Naukowe opracowanie, które w pełnej formie ukaże się jesienią 2014 r. w akademickim czasopiśmie "Perspectives on Politics" jednoznacznie dowodzi, iż Stany Zjednoczone przestały być państwem demokratycznym, a stały się typową oligarchią. Badania otwartym pozostawiają jednak pytanie: "Kto rządzi tym krajem?"
Portal popularresistance.com przytacza wstępne wyniki historycznych badań naukowców Martina Gilensa i Benjamina I. Page'a w artykule "Testing Theories of American Politics".

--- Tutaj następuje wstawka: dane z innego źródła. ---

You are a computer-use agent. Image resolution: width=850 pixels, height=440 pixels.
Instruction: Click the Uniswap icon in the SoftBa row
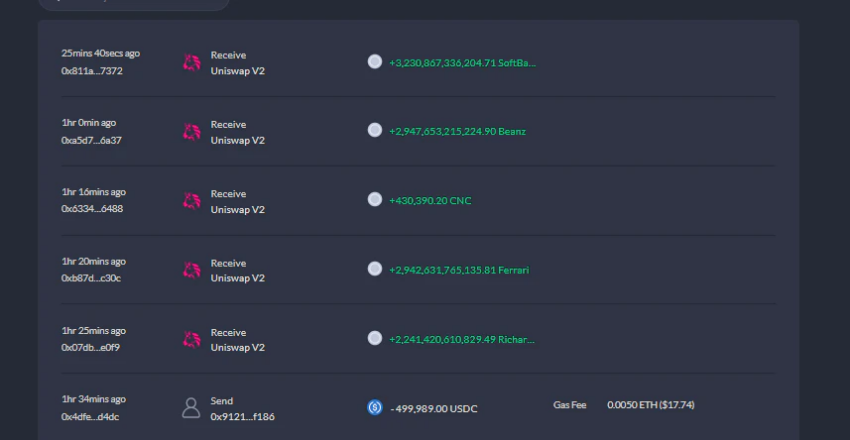191,63
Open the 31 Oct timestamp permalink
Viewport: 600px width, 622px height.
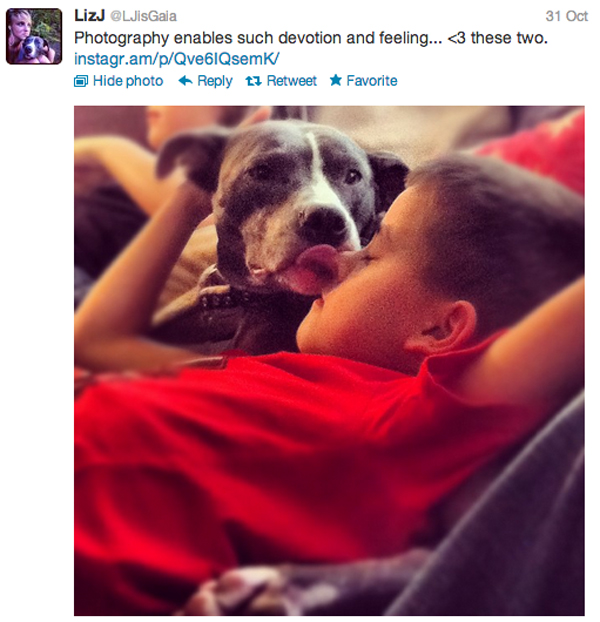(x=567, y=16)
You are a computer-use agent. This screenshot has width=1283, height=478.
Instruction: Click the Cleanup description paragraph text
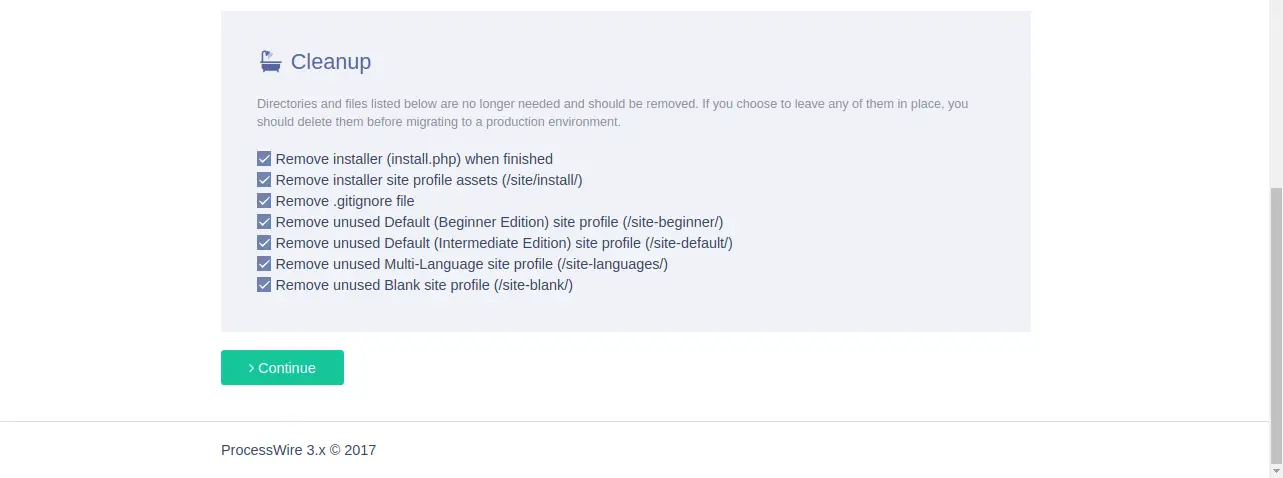pos(612,113)
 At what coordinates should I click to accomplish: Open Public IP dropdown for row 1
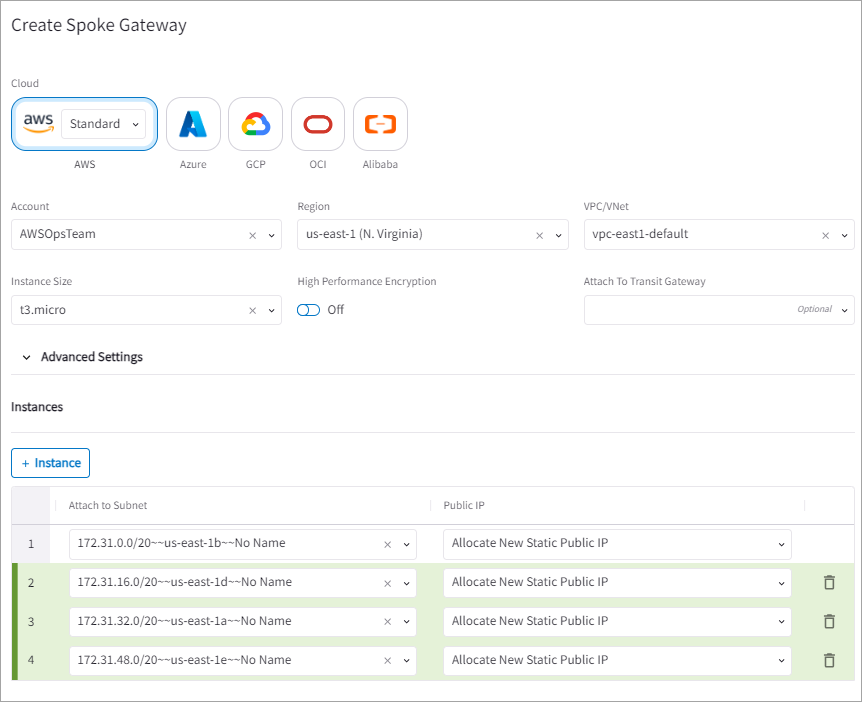(x=780, y=544)
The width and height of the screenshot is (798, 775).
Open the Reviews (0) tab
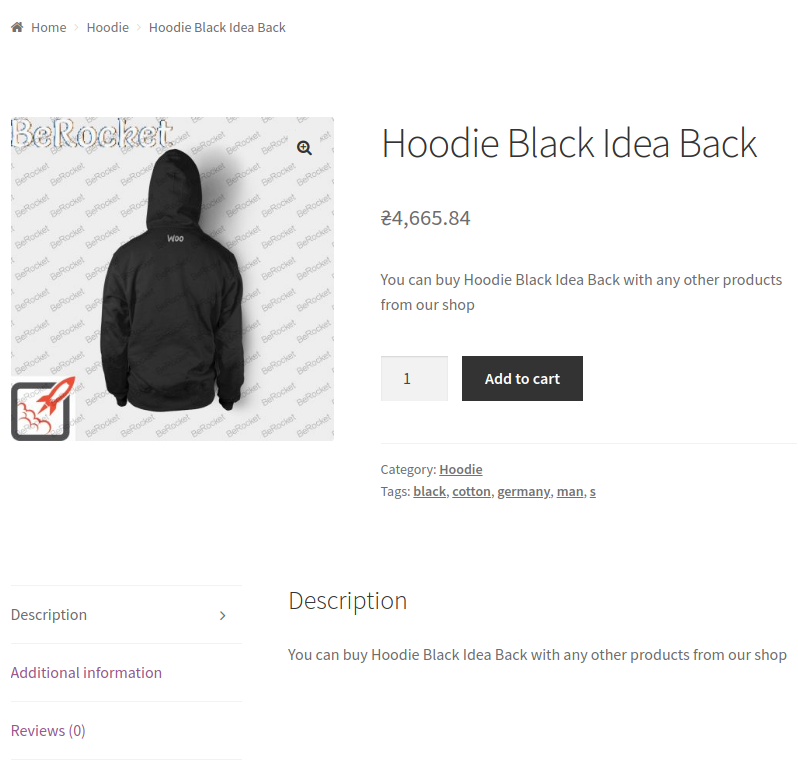(x=48, y=731)
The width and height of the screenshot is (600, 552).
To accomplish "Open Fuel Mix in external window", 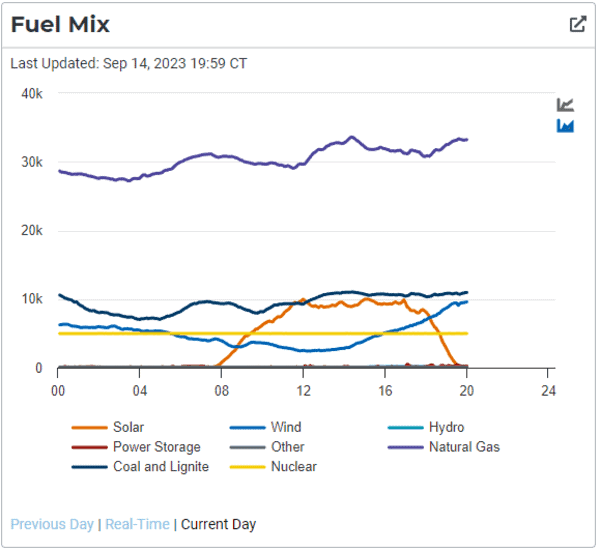I will [577, 24].
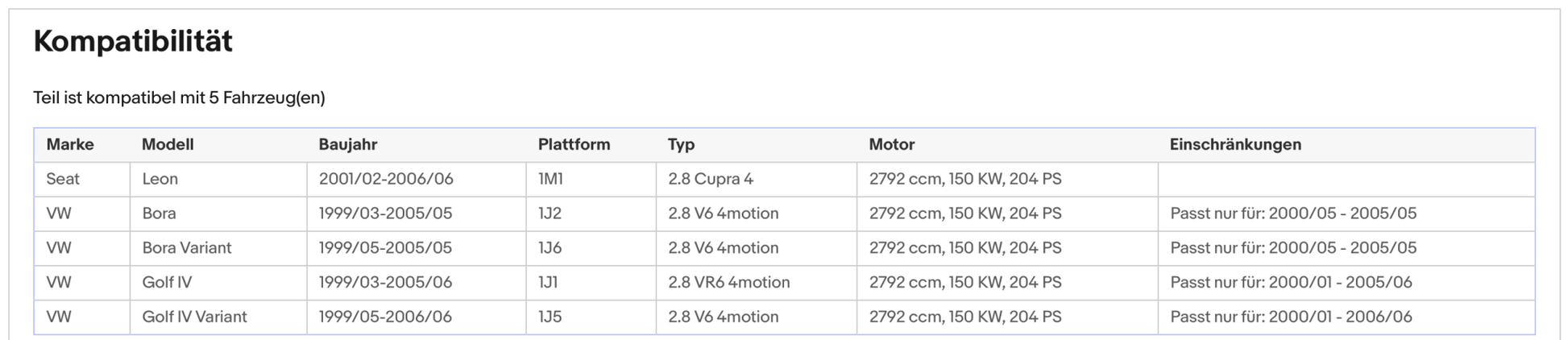Click the Typ column header
Image resolution: width=1568 pixels, height=340 pixels.
pyautogui.click(x=681, y=144)
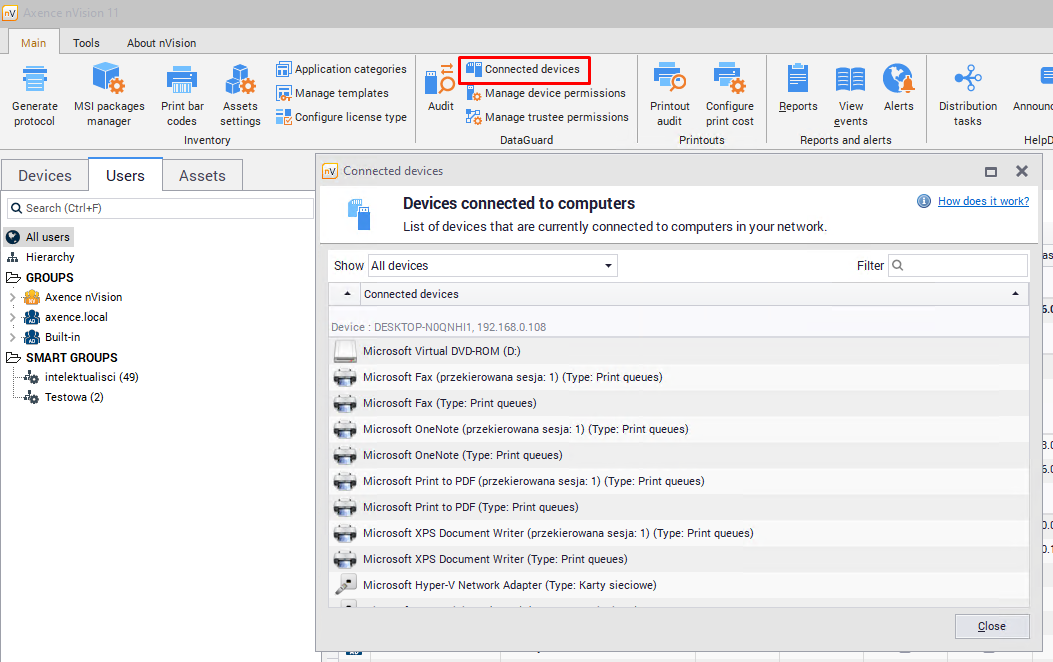Screen dimensions: 1053x662
Task: Open the 'How does it work?' link
Action: [x=982, y=201]
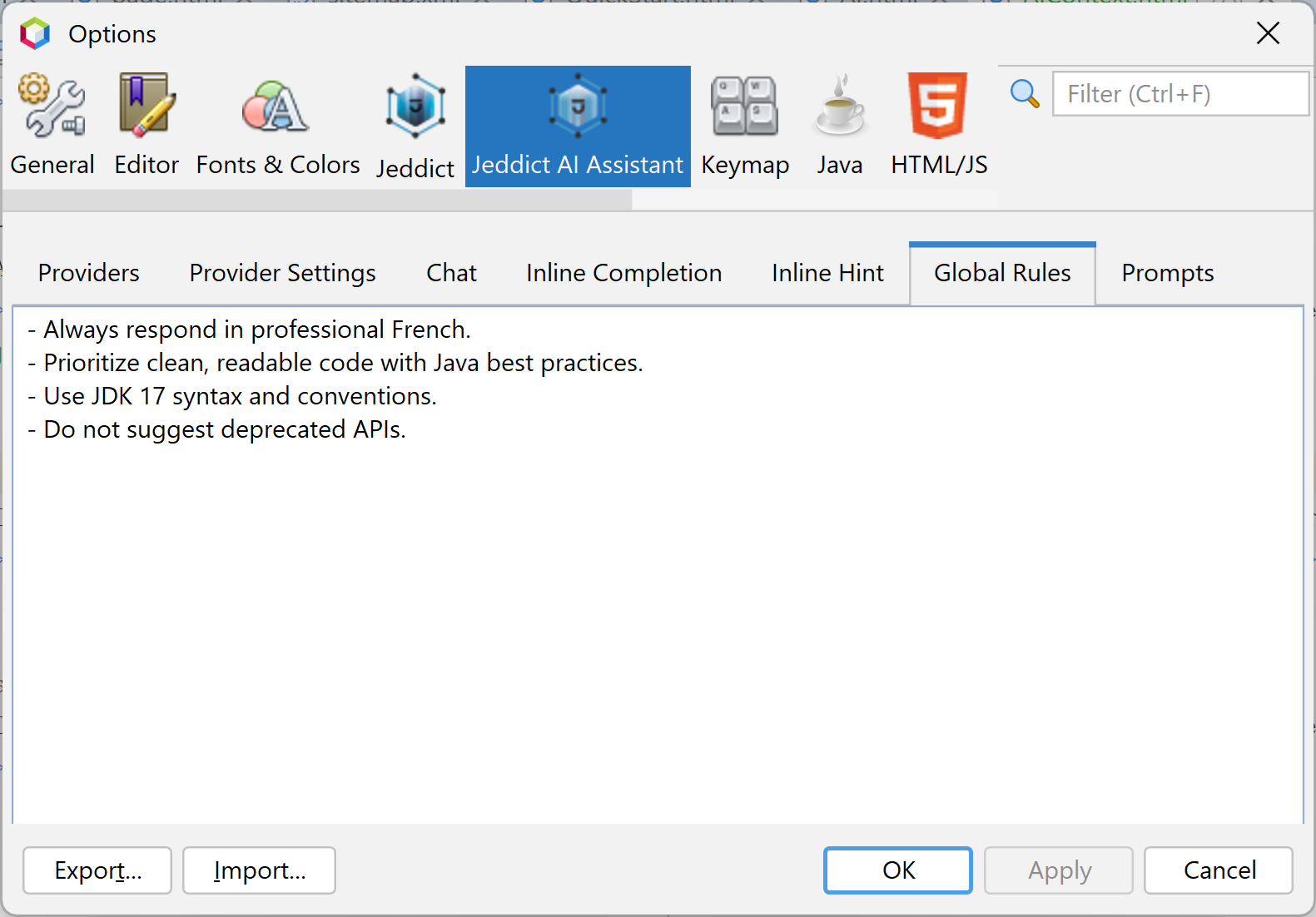Screen dimensions: 1316x917
Task: Click the Cancel button
Action: click(1219, 870)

Autorzy m.in. piszą: "Mimo rzekomo empirycznych dowodów znalezionych w poprzednich badaniach i potwierdzających teorie o rządach większości, nasza analiza sugeruje, że w rzeczywistości większość Amerykanów ma niewielki wpływ na politykę rządu. Obywatele amerykańscy wciąż niby cieszą się możliwością korzystania ze sposobów demokratycznych rządów, w formie regularnych wyborów, wolności słowa i zrzeszania się oraz całej gamy przywilejów obywatelskich, to jednak nie do końca to prawda i istnieje pewne "ale".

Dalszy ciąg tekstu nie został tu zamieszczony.